GOSHEN COUNTY – Family and friends gathered with relative strangers at the American Legion Hall in Lingle on Thursday to celebrate a day of giving thanks.
The Harshberger family and a group of volunteers hosted a first-of-its-kind Community Dinner here on Thanksgiving Day, complete with turkey, ham and all the fixings. Much of the food was donated in the days leading up to the meal, with supplies coming from all corners of the county.
The meal was the idea of Julie and Charlie Harshberger. The couple recently downsized, moving to a smaller home, and now lacked the space to host their regular Thanksgiving feast for family.
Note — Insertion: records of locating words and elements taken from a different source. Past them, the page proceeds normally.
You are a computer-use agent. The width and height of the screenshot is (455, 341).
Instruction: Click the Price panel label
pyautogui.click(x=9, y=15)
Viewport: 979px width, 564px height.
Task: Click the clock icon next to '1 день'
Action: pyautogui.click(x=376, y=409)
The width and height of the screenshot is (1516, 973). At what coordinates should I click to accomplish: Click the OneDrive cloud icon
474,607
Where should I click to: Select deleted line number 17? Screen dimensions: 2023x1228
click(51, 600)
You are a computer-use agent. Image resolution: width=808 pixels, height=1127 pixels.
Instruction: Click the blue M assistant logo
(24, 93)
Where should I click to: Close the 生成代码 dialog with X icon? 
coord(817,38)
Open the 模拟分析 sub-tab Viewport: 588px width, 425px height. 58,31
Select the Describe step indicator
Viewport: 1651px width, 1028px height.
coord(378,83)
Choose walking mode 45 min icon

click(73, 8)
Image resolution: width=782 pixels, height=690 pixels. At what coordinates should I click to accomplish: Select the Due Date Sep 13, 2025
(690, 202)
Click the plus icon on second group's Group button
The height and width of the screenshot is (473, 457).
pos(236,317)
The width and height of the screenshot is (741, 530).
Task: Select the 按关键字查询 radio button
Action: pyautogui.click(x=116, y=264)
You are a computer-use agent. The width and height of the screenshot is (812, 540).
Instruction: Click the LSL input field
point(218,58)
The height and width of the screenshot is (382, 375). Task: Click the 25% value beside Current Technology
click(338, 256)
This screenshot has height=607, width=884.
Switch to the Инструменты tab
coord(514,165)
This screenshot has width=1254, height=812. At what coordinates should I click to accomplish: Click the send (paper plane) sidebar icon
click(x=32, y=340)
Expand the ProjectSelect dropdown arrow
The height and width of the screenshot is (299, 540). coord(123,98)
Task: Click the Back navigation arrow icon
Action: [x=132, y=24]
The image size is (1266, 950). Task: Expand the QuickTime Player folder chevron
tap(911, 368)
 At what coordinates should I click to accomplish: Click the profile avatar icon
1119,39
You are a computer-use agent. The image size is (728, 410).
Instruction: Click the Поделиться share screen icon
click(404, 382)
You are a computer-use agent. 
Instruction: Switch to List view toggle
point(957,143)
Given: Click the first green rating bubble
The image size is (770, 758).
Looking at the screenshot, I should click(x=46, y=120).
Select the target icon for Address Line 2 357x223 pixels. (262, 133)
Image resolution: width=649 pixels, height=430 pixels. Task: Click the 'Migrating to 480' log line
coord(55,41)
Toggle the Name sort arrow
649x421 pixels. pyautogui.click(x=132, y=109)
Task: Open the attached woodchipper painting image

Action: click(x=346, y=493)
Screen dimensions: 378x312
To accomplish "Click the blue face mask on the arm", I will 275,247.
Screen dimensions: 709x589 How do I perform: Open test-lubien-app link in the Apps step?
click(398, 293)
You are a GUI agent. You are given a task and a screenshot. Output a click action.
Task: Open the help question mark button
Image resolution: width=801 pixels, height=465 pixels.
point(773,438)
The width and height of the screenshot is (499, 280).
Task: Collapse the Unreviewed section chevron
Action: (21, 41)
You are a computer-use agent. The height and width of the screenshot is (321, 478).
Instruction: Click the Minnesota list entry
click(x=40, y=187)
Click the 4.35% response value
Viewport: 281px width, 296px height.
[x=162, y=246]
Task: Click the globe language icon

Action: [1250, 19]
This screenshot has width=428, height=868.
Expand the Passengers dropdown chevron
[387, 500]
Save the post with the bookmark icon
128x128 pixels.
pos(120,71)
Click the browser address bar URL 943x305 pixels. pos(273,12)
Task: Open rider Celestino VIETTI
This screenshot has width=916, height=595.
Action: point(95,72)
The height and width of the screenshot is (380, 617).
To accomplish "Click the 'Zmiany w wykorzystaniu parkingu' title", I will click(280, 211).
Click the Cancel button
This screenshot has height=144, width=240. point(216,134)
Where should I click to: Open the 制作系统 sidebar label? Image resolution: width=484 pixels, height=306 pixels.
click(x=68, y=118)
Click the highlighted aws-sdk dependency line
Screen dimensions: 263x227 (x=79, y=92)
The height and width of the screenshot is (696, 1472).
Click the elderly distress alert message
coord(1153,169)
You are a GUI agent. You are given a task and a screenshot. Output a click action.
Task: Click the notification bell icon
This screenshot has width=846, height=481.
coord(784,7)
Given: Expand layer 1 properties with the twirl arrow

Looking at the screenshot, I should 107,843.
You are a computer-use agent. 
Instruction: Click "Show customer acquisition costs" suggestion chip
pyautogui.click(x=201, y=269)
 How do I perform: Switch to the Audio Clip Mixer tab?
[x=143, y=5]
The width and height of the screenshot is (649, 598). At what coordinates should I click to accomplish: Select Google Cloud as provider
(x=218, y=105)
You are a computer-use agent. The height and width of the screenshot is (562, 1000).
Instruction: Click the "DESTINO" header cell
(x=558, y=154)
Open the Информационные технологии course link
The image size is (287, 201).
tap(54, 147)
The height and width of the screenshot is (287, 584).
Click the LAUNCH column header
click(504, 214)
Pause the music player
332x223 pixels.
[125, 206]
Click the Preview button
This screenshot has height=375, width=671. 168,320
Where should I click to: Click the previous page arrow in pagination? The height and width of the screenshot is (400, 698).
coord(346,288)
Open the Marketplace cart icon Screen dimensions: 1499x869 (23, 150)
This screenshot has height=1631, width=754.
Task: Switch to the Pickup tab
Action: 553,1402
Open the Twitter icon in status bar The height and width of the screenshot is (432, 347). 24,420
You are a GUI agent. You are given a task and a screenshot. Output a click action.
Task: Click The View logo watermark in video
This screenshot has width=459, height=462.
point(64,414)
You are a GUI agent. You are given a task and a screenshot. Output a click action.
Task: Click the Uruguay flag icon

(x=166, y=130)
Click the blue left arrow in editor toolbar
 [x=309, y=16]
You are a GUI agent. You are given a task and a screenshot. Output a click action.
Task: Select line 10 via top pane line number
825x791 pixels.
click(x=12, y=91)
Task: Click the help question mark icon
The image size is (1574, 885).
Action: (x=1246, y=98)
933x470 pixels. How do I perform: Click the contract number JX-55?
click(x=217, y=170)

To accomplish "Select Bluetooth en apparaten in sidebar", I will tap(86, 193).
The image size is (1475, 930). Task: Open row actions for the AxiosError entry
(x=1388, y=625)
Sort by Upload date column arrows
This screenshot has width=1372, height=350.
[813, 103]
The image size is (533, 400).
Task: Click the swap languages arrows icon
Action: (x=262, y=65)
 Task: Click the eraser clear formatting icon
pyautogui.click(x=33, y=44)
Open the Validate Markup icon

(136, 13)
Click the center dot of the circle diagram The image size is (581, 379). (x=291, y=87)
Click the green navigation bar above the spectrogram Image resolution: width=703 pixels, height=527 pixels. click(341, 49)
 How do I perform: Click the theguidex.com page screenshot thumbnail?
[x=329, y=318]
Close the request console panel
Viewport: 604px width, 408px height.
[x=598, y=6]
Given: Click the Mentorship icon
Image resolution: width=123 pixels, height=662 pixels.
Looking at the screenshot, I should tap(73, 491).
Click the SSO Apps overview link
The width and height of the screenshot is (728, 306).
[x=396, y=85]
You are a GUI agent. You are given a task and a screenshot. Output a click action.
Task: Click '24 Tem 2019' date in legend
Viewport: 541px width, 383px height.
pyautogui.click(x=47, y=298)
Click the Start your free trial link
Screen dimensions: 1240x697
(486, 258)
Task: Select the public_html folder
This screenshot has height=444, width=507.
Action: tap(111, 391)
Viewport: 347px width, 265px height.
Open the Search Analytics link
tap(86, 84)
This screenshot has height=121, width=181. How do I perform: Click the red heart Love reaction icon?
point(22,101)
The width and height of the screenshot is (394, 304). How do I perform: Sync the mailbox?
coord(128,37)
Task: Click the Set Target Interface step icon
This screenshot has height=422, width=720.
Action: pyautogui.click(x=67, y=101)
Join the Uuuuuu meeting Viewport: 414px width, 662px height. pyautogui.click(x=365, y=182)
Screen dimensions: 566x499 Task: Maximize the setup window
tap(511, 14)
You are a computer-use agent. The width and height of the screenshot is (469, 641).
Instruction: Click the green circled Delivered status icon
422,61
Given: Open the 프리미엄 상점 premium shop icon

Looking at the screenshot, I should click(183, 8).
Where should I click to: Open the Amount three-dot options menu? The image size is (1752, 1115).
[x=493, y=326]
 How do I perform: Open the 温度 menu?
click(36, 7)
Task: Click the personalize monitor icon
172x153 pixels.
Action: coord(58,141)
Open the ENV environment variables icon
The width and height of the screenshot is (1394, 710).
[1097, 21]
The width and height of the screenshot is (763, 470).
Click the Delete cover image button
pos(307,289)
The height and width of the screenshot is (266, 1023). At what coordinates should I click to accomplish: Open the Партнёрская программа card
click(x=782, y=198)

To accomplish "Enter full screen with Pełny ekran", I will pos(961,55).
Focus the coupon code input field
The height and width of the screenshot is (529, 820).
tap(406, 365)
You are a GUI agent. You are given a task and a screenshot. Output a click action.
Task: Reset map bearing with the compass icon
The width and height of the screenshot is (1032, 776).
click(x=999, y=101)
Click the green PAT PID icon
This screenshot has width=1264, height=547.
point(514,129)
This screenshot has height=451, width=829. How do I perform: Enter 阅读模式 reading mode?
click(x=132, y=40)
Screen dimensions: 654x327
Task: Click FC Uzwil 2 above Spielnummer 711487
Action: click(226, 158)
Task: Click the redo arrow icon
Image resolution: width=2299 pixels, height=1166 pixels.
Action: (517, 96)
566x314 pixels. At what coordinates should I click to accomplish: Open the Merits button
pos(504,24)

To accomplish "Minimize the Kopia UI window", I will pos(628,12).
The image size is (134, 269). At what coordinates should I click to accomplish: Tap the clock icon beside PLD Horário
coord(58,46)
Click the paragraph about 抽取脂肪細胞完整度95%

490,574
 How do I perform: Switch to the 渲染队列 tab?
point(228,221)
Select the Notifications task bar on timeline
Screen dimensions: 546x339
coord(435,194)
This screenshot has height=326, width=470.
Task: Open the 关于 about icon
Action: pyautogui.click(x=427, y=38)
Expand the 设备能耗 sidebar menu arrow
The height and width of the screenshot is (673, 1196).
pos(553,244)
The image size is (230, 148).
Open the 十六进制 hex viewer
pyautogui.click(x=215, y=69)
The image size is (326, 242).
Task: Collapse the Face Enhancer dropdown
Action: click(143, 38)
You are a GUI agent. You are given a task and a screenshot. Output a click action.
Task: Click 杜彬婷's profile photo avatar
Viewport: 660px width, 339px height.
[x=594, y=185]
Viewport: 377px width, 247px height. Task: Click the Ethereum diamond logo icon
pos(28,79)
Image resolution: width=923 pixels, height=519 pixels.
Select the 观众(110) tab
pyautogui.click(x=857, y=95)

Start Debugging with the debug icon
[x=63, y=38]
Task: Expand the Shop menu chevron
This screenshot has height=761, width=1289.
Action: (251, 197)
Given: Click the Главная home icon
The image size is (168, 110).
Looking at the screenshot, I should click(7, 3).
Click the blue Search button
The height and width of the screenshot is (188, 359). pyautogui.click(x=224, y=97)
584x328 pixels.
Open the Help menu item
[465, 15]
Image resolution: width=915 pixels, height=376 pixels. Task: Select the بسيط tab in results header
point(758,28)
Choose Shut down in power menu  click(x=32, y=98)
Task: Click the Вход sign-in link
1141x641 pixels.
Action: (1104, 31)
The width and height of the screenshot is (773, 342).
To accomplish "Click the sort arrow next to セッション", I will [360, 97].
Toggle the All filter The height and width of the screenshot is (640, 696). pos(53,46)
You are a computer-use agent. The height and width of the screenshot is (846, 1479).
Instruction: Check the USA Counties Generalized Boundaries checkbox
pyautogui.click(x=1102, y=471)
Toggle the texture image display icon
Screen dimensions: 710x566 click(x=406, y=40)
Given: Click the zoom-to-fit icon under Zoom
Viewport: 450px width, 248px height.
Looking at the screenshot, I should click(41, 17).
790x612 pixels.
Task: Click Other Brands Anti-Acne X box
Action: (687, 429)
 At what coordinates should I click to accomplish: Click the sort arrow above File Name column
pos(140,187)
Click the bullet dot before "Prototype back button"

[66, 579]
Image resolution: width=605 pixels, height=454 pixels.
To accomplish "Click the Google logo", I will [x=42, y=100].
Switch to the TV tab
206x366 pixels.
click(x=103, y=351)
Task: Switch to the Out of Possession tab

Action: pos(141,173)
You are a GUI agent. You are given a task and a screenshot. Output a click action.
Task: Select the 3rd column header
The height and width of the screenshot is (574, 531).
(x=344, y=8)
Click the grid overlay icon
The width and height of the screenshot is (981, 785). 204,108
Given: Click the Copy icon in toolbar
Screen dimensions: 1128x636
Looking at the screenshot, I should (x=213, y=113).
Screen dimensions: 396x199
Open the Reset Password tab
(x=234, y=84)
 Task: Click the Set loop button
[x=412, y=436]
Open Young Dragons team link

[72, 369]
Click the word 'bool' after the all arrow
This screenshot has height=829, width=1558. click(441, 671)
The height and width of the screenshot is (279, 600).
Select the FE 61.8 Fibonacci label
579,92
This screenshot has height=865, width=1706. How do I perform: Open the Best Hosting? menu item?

But rather than abandon their traditional task of hosting their 25 or so family members, Julie approached Charlie with the idea of expanding and starting a new tradition.
“A month ago, I asked Charlie what he thought about renting a hall and inviting everybody from the community,” Julie said while finishing last-minute preparations Thursday in the kitchen at the Legion Hall. “Charlie said, ‘I’ve always wanted to do that.’”
It wasn’t a hard decision to make, Charlie said. He went back to his Christian faith and the Biblical call to help your neighbor.
“The Bible says we should give,” he said. “This is a way we can give.
“I didn’t have any idea how we were going to do it, though,” Charlie said. “We just jumped in with both feet.”
So, the call went out, and was quickly answered. Food – to the tune of five turkeys, three hams, plus the makings for countless side dishes including five different kinds of pie – started rolling in. The Harshbergers bought an additional three turkeys and more out of their own pockets, turning down any monetary donations from the public.
Preparations started the Wednesday before Thanksgiving, Julie said. Casseroles and sides were prepared and readied for the oven, pies were organized and tables and chairs were set up and decorated at the Legion Hall. Then, Thanksgiving morning, the family gathered at the Hall in the pre-dawn hours with friends who’d volunteered to help and the work began in earnest.
“We started the turkeys about 5 a.m.,” Julie said Thursday “I brought every pot and pan from my house.
“We just kept stockpiling supplies, but didn’t really start the cooking until Wednesday,” she said. “We wanted it all fresh, so we really have to do it all at the last minute.”
Julie said 75 people had indicated plans to attend the dinner by Tuesday. But she prepared enough food to feed 100 people, just in case.
“I just hope it all goes smooth as possible,” Julie said, even as the last of the hams and turkeys were being carved Thursday.
From all indications, though, she needn’t have worried. Attendees were pleased with the spread, to say the least.
“I can’t commend the folks enough for doing something like this,” said Bruce Baker of LaMar, Neb., who shared the meal with his former wife and son, Tammi Benson and Douglas Baker of Torrington.
“A lot of folks don’t have any place to go” for the holidays,” Baker said. “This way, we get to meet different people and socialize. This is a good deal.”
Charlie Harshberger agreed: “It’s amazing how many people are by themselves for the holidays. This is one way to get people together.”
Success is measured in different ways. But, by whatever metric, the first Community Thanksgiving Dinner was a success, he said.
“No matter how it goes, it’s a success,” Charlie said. “Even if we only had one person, that’s one person we could feed, could put something in their heart and their life.”